Saved data entries —
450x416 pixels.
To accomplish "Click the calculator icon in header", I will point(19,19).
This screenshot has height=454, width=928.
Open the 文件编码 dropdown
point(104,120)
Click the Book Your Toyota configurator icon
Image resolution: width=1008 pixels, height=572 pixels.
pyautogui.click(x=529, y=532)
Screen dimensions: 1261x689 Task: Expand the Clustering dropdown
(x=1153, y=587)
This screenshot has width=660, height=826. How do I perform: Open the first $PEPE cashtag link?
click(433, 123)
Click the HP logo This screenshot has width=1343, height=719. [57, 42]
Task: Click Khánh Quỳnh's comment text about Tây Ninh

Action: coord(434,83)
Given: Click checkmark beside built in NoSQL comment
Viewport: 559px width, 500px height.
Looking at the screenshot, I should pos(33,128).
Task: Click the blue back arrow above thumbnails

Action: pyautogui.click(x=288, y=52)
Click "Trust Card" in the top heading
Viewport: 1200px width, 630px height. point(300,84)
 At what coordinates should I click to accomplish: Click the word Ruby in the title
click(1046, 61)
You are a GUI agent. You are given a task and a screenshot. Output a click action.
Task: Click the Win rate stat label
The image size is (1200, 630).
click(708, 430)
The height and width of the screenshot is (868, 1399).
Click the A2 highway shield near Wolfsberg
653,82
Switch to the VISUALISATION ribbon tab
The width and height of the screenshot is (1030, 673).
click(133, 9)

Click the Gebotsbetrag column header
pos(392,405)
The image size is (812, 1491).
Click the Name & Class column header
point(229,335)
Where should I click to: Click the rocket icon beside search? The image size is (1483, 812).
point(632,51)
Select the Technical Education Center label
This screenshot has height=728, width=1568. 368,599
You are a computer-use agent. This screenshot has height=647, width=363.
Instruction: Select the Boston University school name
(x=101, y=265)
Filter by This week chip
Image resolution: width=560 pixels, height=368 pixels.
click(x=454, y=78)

TASK PROMPT — Would you count the lines in the entries that hold "agent" and reply with only the count?

SOLUTION TO THIS EXERCISE — 2